Narasi 2
Dermaga di sore hari. Waktu dan tempat yang sempurna untuk Shikamaru 'melunasi hutang waktu' yang selalu ia pinjam dari Temari. Siapa sangka sang lelaki monoton nan klasik julukan kawan-kawannya itu bisa mempunyai gagasan sederhana untuk menghabiskan waktu bersama dengan wanita kesayangannya.
Temari memejamkan matanya. Menikmati hangatnya angin sore yang menyentuh lembut wajahnya. Sudah lama ia tak berjumpa dengan wangi asin laut dan luasnya lautan biru—yang kini berganti warna menjadi jingga keemasan. Ia melihat beberapa kapal nelayan yang mulai sibuk mempersiapkan jaring dan perlengkapan melaut untuk di malam hari nanti.
“Rasanya paling enak. Aku yang milih.” Shikamaru memecah lamunan Temari dengan menyodorkan cumi-cumi bakar yang baru saja ia beli.
“Rasanya pasti sama aja.” Temari menyambut cumi-cumi bakar yang Shikamaru berikan tanpa mengubah posisi kepalanya sama sekali. Ia tetap melihat para nelayan yang sibuk menyiapkan jaring untuk persiapan melaut di malam hari nanti.
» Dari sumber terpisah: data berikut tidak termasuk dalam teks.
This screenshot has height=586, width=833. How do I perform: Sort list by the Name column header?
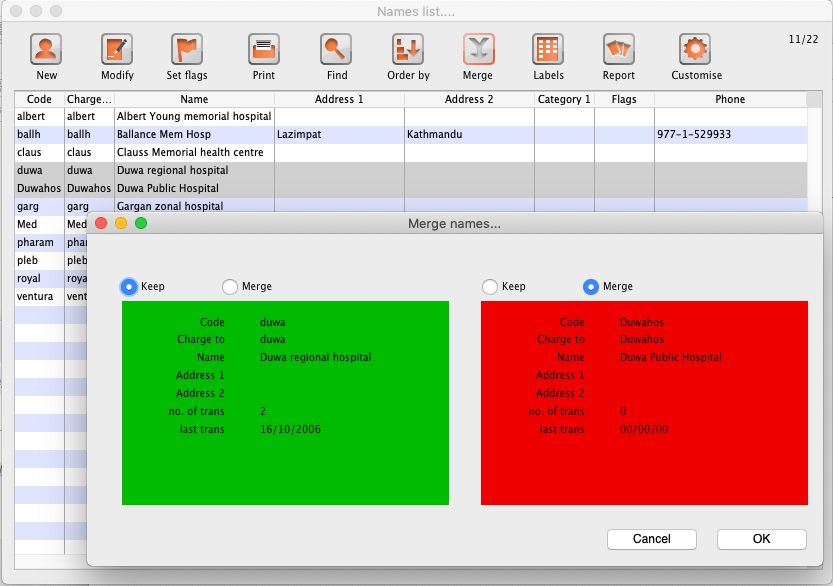click(x=194, y=100)
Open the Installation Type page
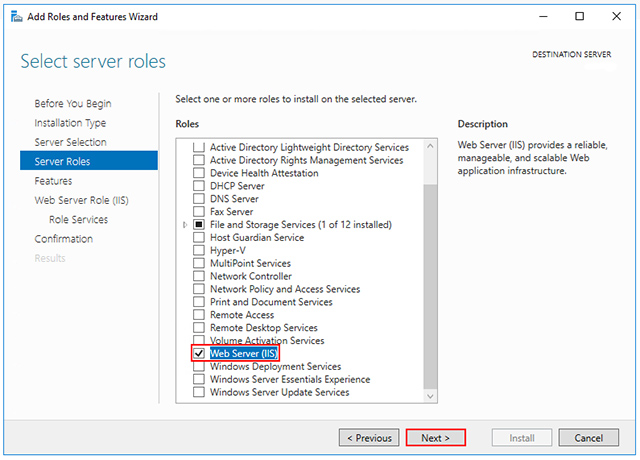The width and height of the screenshot is (640, 460). point(70,123)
Shikamaru duduk di sebelah Temari. Ia tersenyum melihat ekspresi terkejut Temari setelah mencoba mencicipi ujung cumi-cumi bakar yang ia berikan tadi. Sudah pasti rasanya memang enak.
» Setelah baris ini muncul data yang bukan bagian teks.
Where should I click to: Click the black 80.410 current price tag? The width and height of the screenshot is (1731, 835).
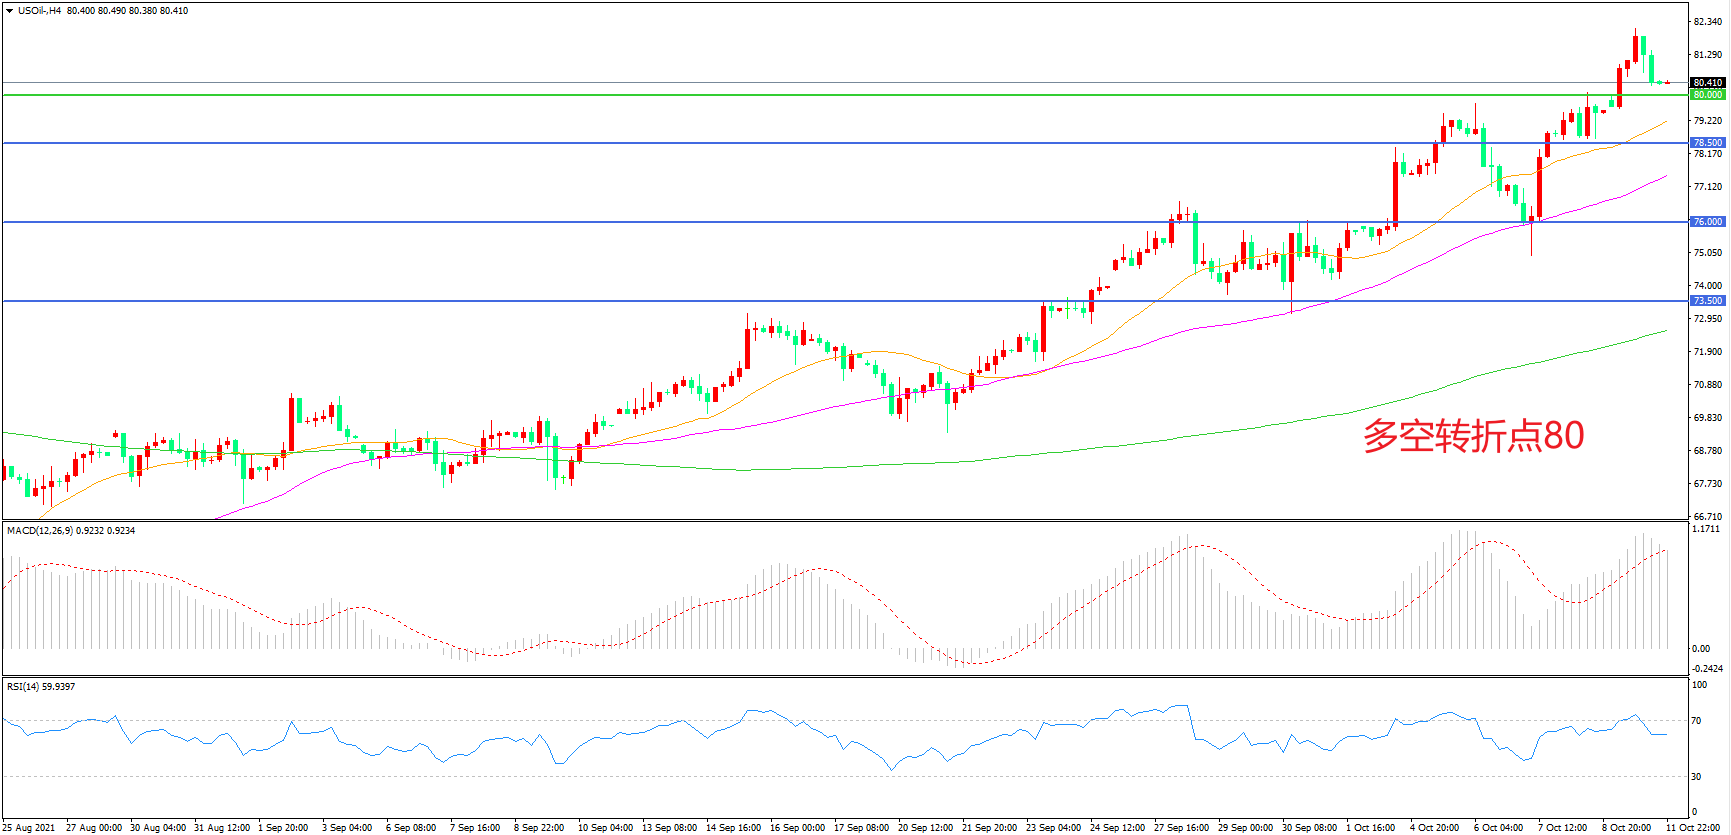[1707, 83]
“Kamu mau aku jadi pelaut?” Shikamaru berusaha mengambil perhatian Temari yang masih terpaku melihat para nelayan yang sedang bersiap. “Biar bisa makan cumi-cumi seenak ini setiap hari.”
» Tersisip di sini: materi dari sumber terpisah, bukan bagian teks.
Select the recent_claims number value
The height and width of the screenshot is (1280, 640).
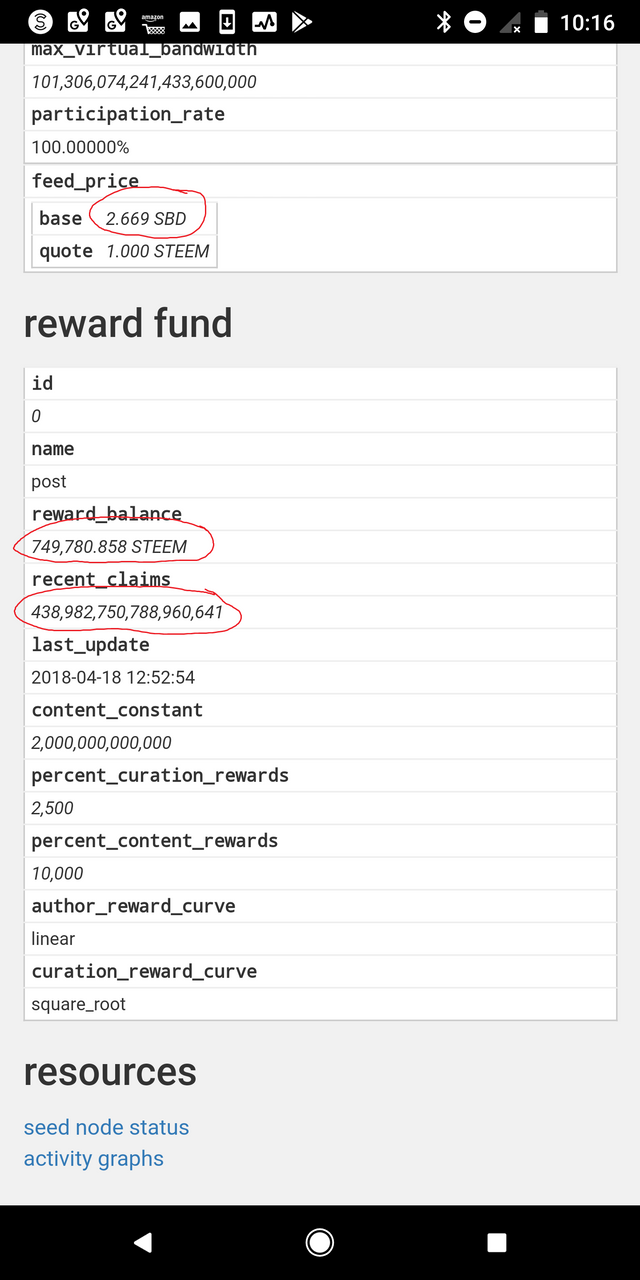point(128,611)
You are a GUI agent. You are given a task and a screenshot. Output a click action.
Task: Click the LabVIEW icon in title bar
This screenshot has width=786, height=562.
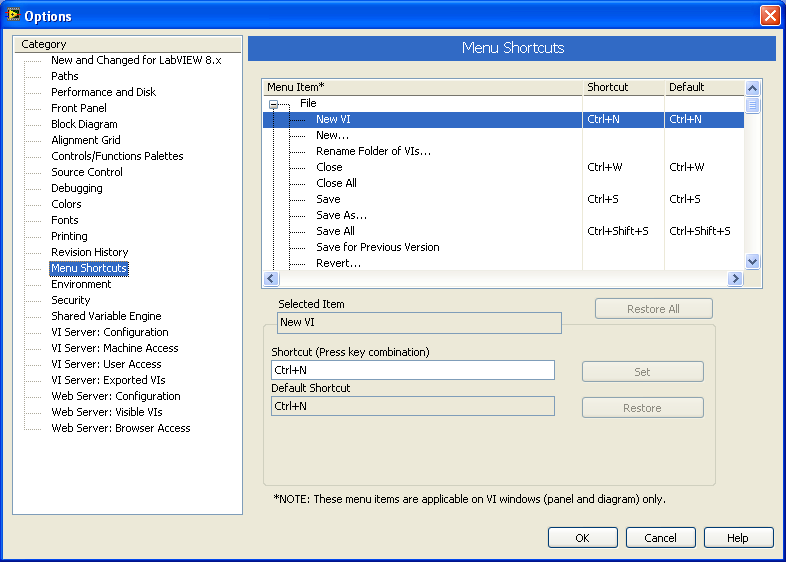(x=13, y=15)
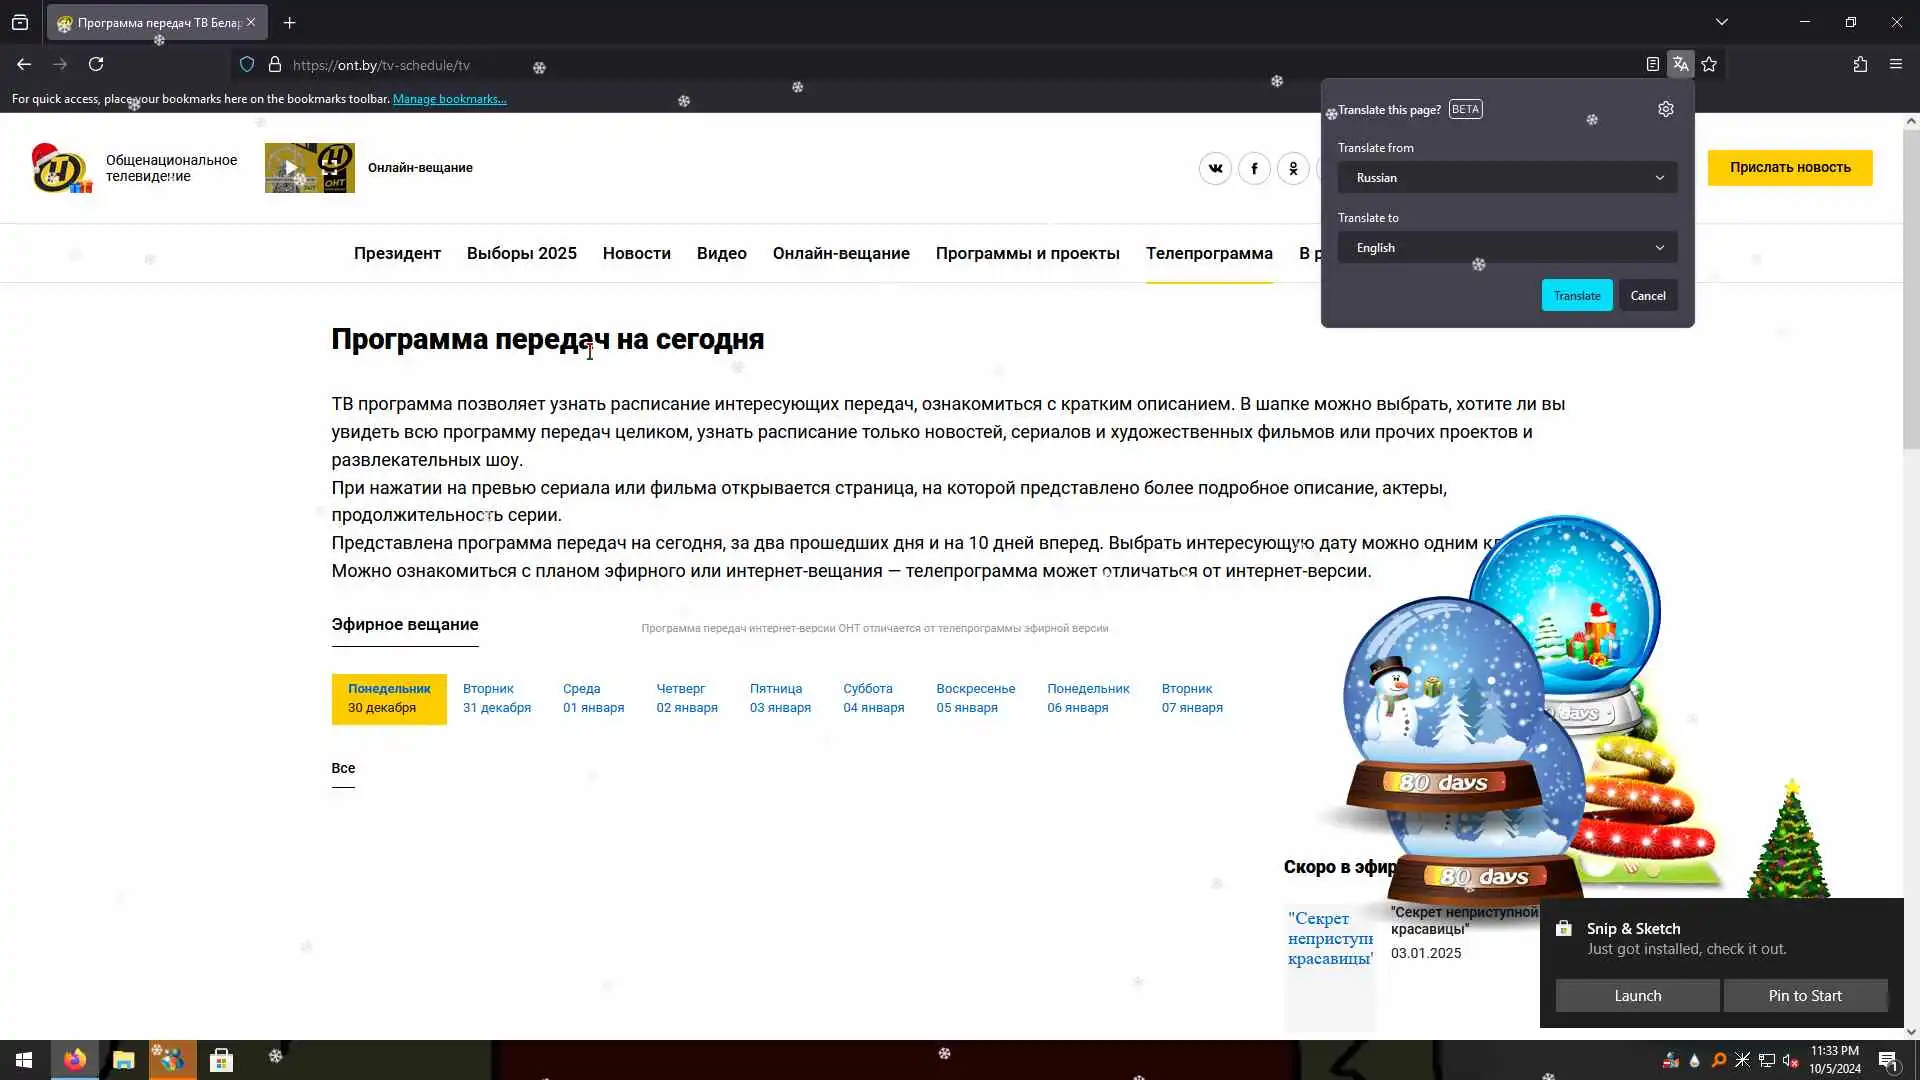Open translation settings gear icon
The height and width of the screenshot is (1080, 1920).
click(1665, 109)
Temari berdecih meremehkan guyonan Shikamaru.
“Emang kamu tertarik buat jadi pelaut?”
“Ngeliat nafsu makan kamu makan cumi-cumi sebagus ini, aku gak akan mikir dua kali buat jadi pelaut.”
Temari tersipu. Sisi ego Temari tak mau mengalah karena harus tersipu oleh gombalan picisan Shikamaru. Ia buru-buru mengembalikan sikap pura-pura juteknya dan kembali diam.
“Belajar dari siapa bisa ngegombal kayak gitu?”
“Dari Sai. Gimana? Keren gak?” Shikamaru berterus terang.”
“Keren. Aku kaget kamu bisa semanis itu.” Temari menghabiskan potongan terakhir cumi-cumi bakarnya.
“Rasanya beneran enak. Lain kali kita harus kesini lagi.” Temari merasa sedikit melantur karena ia tahu Shikamaru mungkin tak akan sempat mengajaknya jalan-jalan seperti ini lagi.
“Tentu. Aku janji kita bakal kesini lagi.”
Temari tidak bisa menyembunyikan keterkejutannya. Bagi kebanyakan pasangan lain reaksi Temari mungkin terlalu berlebihan. Namun baginya hal ini seperti keajaiban. Shikamaru yang selalu menomorsatukan urusan sekolah dan organisasi tiba-tiba melakukan hal yang sebaliknya biasa ia lakukan.
“Temari, maaf aku ...”
Kalimat Shikamaru terpotong oleh interupsi Temari yang sedang merogoh kantong kecilnya untuk mengambil sesuatu. Tak butuh waktu lama, setelah barang tersebut berhasil keluar Shikamaru amat terkejut melihat barang tersebut bisa keluar dari kantong kekasihnya itu.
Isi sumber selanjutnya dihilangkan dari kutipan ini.